PROBLEM DETAILS → From the entries that follow, pick out all lines holding "Open".

Screenshot grounding data:
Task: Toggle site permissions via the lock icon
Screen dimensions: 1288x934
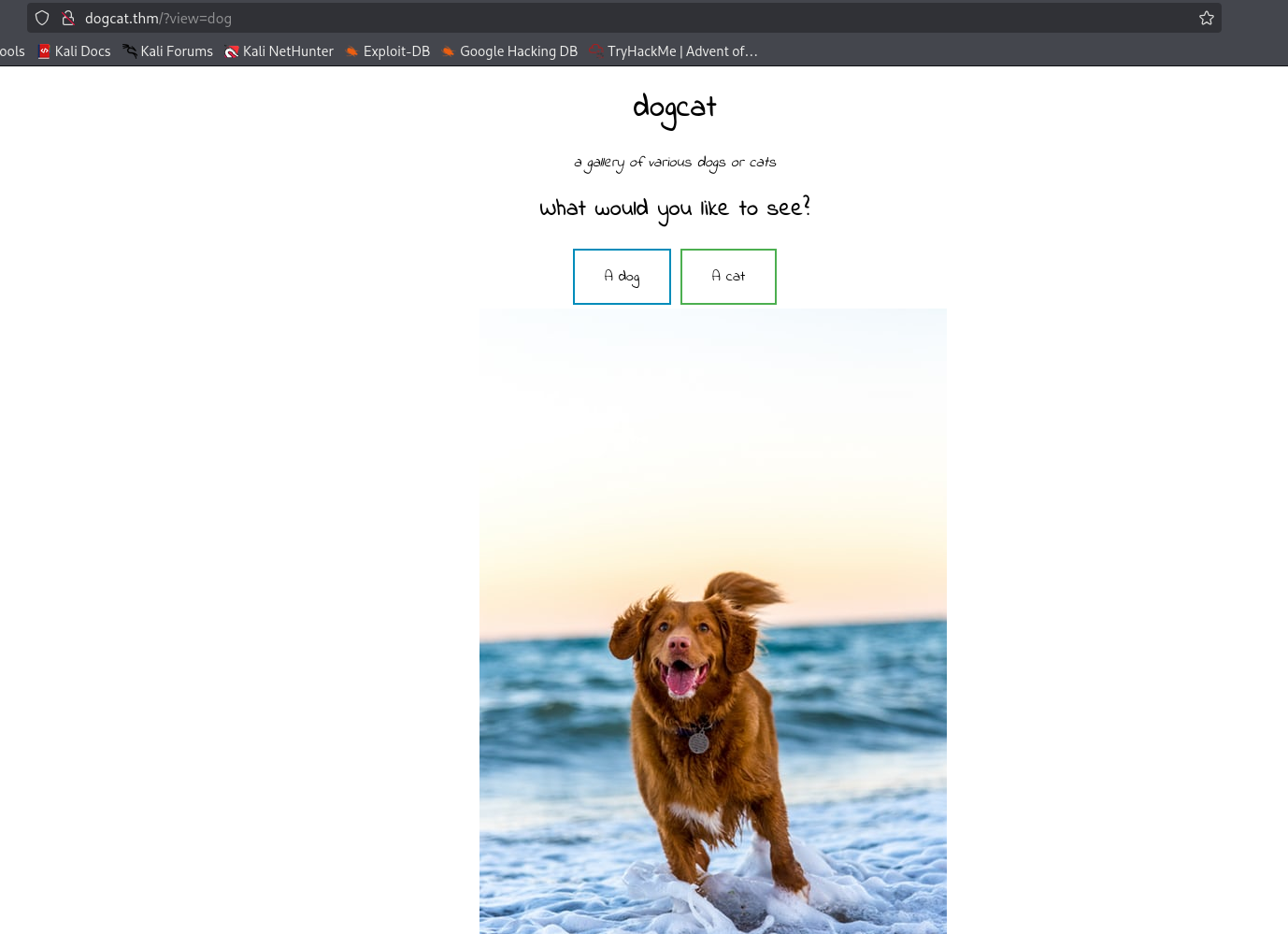Action: (x=68, y=18)
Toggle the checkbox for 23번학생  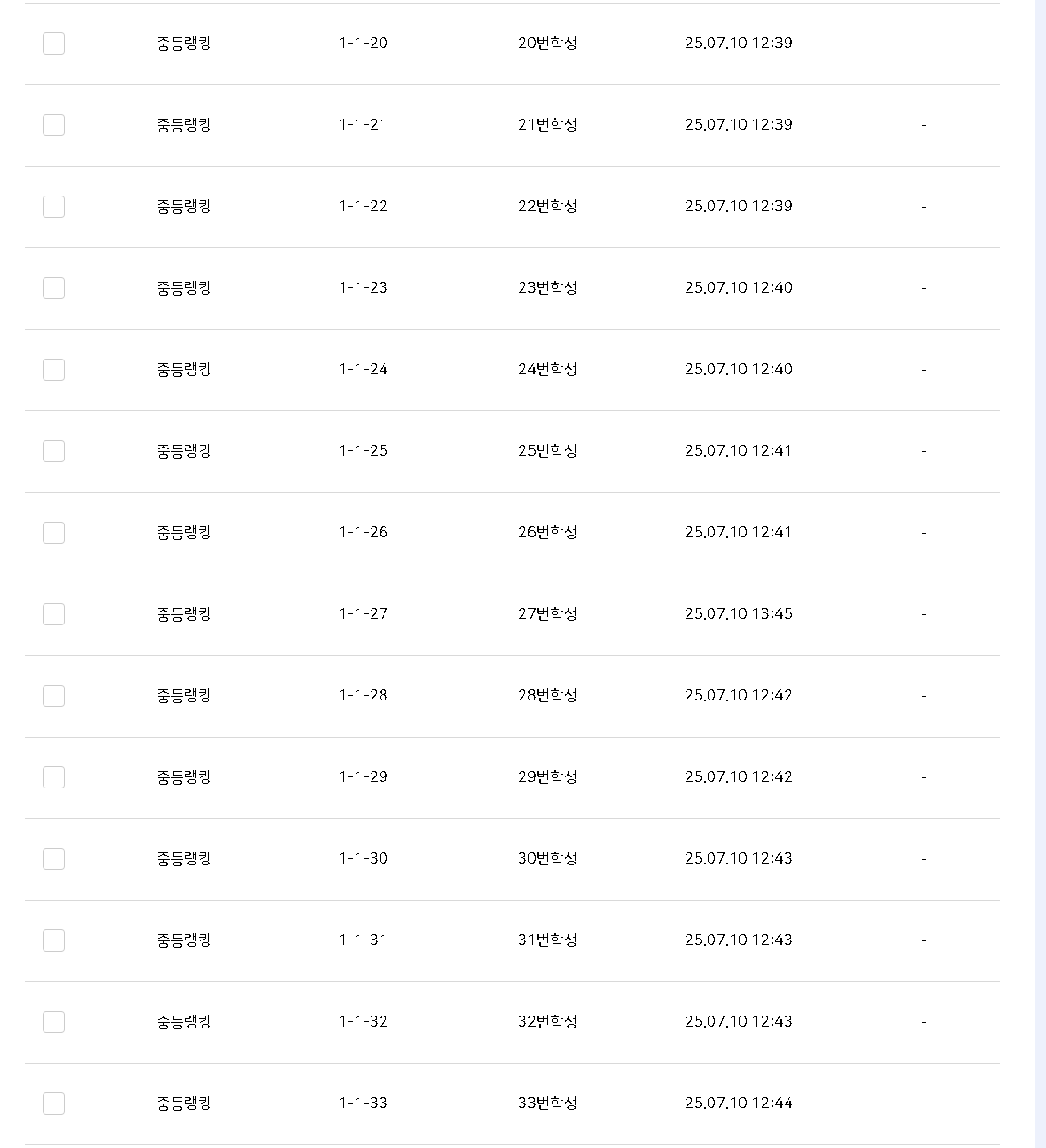coord(54,288)
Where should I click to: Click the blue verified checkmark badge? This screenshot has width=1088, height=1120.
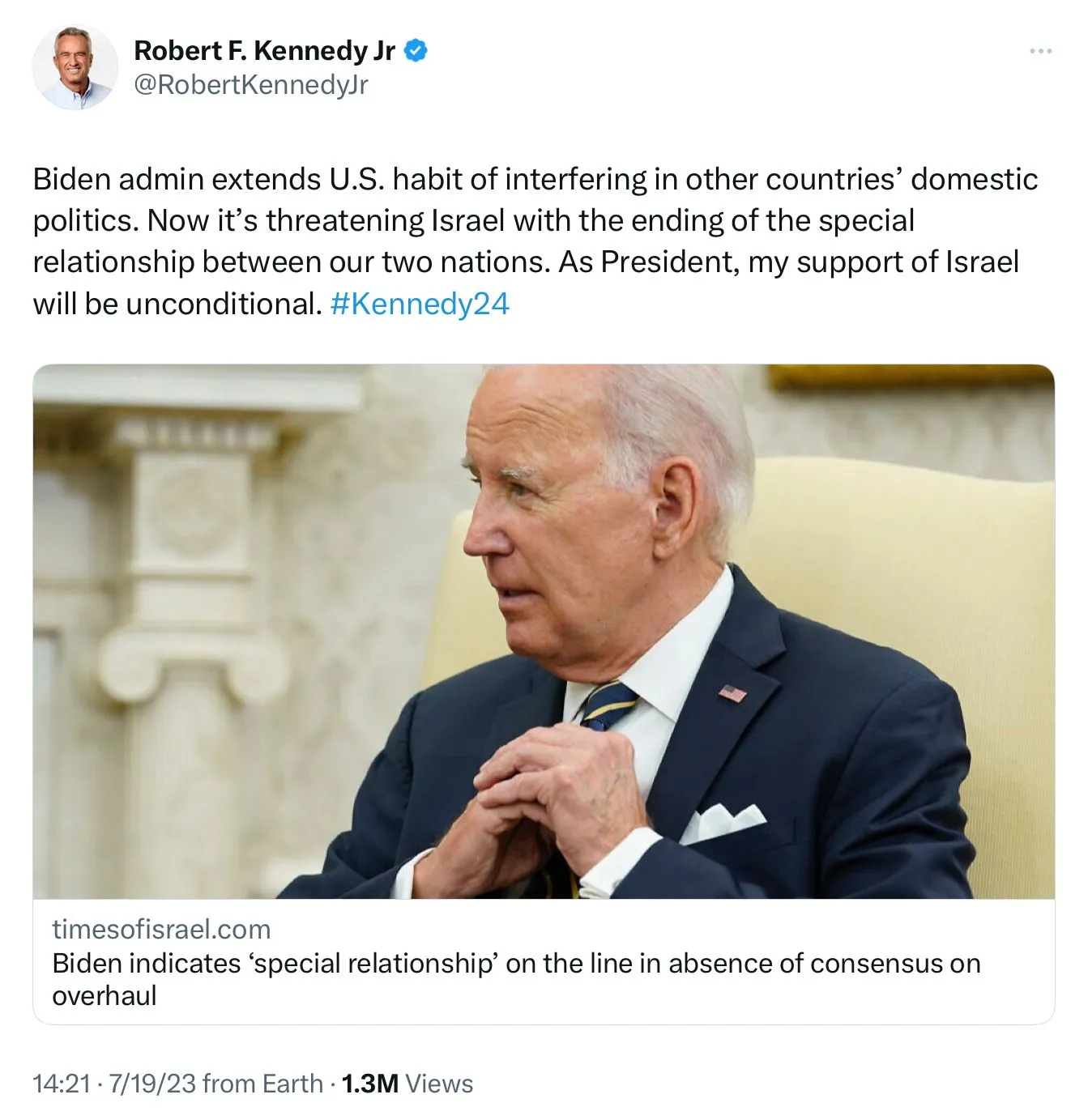pos(416,50)
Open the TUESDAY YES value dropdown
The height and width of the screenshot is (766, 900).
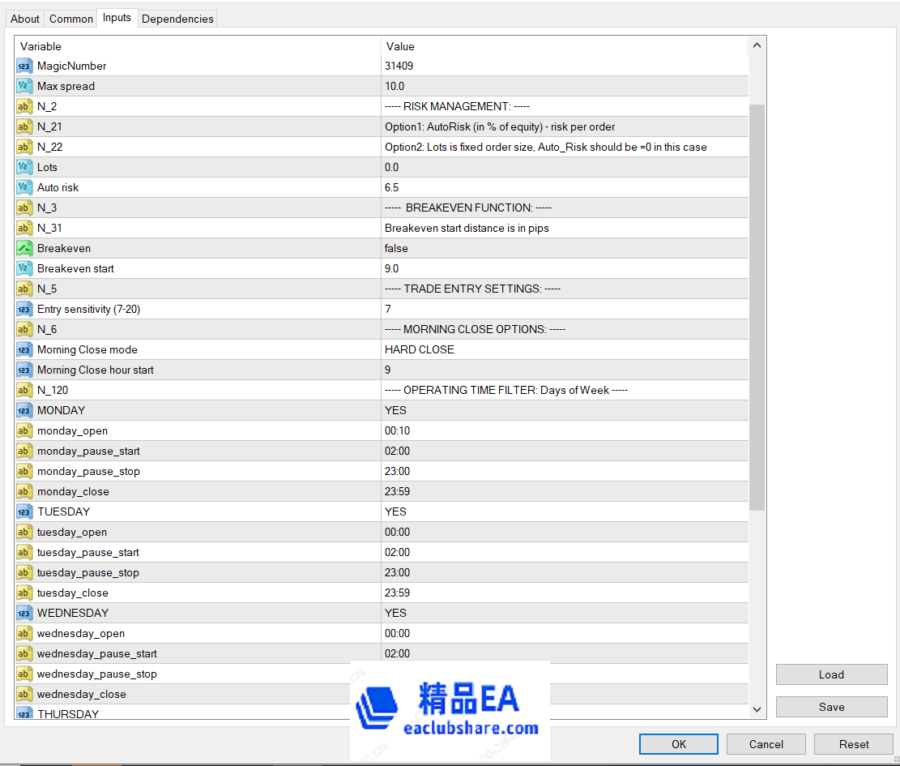click(x=395, y=512)
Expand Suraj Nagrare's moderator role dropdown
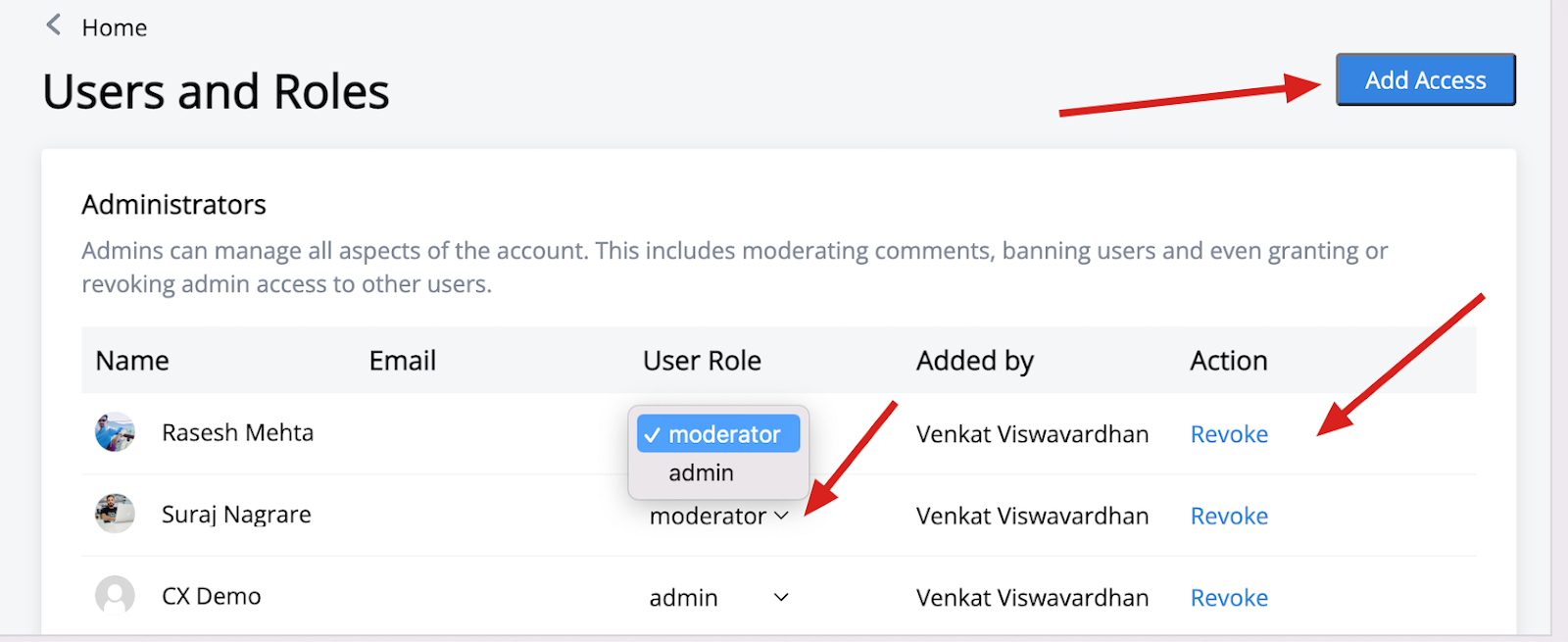 pos(718,517)
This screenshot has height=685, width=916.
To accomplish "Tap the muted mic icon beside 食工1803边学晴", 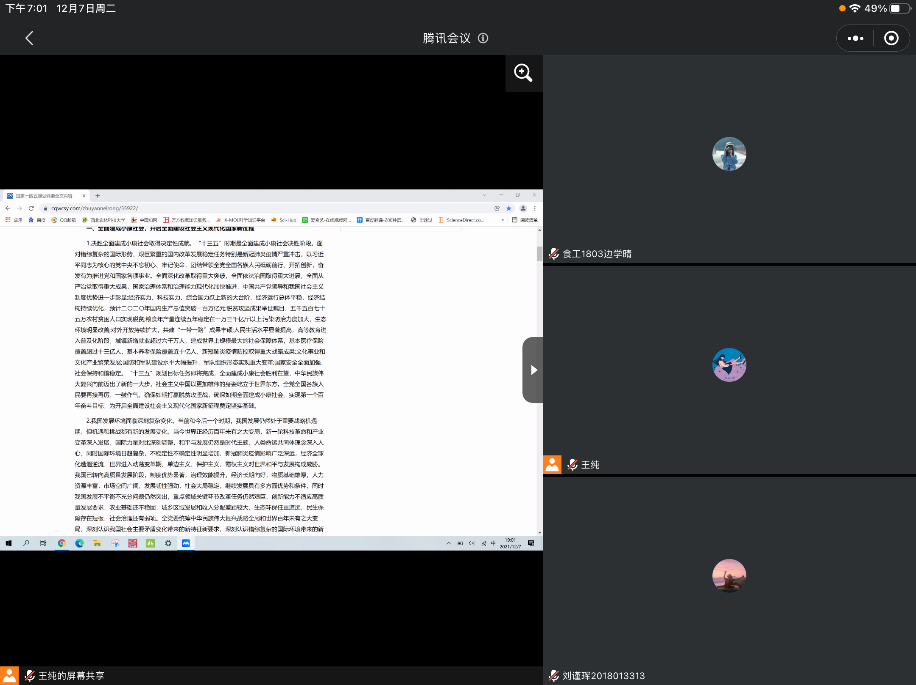I will (553, 254).
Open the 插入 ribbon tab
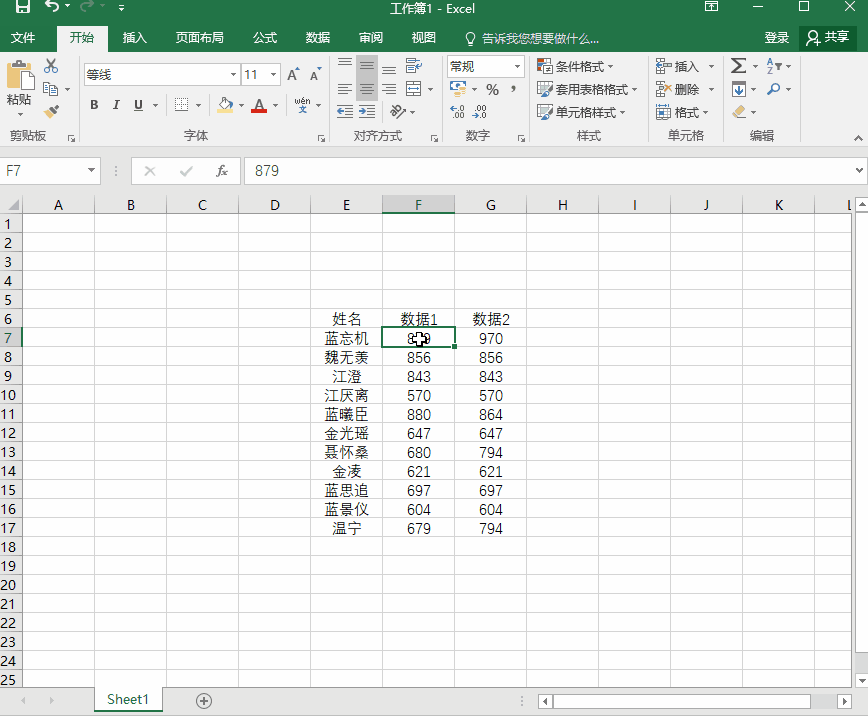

EXERCISE RESPONSE →
Open the TUESDAY YES value dropdown
Open the 插入 ribbon tab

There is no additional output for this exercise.